[PROVIDED MATERIAL Boundary: Start]
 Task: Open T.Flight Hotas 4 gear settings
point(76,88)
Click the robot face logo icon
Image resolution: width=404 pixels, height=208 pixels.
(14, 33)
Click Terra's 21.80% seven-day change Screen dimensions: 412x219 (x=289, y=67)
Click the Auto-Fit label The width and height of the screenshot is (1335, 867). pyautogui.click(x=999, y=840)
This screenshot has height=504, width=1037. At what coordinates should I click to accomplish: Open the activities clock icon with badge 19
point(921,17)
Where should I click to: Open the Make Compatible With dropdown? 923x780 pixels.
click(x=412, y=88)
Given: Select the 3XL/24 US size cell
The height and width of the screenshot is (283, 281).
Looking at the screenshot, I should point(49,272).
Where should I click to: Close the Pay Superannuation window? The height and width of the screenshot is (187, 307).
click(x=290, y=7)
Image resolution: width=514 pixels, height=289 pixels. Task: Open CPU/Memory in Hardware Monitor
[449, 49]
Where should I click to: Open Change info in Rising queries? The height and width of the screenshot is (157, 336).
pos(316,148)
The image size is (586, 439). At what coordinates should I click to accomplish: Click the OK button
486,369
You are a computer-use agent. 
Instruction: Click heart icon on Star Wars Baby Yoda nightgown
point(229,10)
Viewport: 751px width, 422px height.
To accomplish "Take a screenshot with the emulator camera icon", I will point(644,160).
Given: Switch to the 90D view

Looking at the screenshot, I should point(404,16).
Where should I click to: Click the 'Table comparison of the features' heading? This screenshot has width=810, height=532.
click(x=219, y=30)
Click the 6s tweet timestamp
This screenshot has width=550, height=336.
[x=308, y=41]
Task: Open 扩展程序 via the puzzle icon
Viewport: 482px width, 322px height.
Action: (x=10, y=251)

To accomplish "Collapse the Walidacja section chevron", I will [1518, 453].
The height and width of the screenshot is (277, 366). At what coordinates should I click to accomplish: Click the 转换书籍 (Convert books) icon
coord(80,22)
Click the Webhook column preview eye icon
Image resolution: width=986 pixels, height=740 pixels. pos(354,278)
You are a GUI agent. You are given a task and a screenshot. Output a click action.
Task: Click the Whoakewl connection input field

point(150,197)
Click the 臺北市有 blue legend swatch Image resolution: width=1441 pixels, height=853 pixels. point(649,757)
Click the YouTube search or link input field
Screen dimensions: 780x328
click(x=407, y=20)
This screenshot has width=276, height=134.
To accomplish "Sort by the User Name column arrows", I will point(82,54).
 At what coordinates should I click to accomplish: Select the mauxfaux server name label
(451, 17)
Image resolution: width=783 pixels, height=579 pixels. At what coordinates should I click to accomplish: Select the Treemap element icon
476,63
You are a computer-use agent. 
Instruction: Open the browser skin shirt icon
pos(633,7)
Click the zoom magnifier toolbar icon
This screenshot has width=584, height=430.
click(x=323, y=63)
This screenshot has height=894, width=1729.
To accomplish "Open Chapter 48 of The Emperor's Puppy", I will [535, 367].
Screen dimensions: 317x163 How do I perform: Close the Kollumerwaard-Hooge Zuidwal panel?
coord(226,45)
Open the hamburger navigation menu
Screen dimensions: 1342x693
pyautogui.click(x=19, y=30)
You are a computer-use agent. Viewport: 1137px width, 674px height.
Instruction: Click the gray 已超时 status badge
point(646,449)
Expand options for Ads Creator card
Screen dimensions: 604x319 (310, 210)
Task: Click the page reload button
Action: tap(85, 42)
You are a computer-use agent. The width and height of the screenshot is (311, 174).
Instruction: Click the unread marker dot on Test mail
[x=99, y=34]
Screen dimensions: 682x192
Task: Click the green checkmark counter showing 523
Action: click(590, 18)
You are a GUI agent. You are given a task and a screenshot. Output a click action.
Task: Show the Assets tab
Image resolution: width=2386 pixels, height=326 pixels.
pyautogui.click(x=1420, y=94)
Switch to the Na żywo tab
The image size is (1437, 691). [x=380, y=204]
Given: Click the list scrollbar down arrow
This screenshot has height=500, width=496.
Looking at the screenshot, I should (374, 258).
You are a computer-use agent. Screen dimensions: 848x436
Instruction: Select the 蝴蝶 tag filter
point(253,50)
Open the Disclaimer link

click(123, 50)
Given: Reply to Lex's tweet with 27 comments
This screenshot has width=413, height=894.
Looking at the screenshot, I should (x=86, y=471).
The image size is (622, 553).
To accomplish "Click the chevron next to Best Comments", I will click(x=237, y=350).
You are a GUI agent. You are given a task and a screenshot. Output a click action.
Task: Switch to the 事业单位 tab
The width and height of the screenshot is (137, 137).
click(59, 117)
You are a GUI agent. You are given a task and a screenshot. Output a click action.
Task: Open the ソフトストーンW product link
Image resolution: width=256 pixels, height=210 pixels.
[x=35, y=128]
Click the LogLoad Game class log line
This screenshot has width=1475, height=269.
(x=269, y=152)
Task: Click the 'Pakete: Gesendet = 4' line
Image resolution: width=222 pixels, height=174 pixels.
[PROVIDED MATERIAL Boundary: End]
**DESCRIPTION OF THE TASK**. Go to the line holding "Click the LogLoad Game class log line" in the entries above and return it, along with every line after it, exactly as written.

**REPLY TO THE TASK**.
Click the LogLoad Game class log line
This screenshot has width=1475, height=269.
(x=269, y=152)
Task: Click the 'Pakete: Gesendet = 4' line
Image resolution: width=222 pixels, height=174 pixels.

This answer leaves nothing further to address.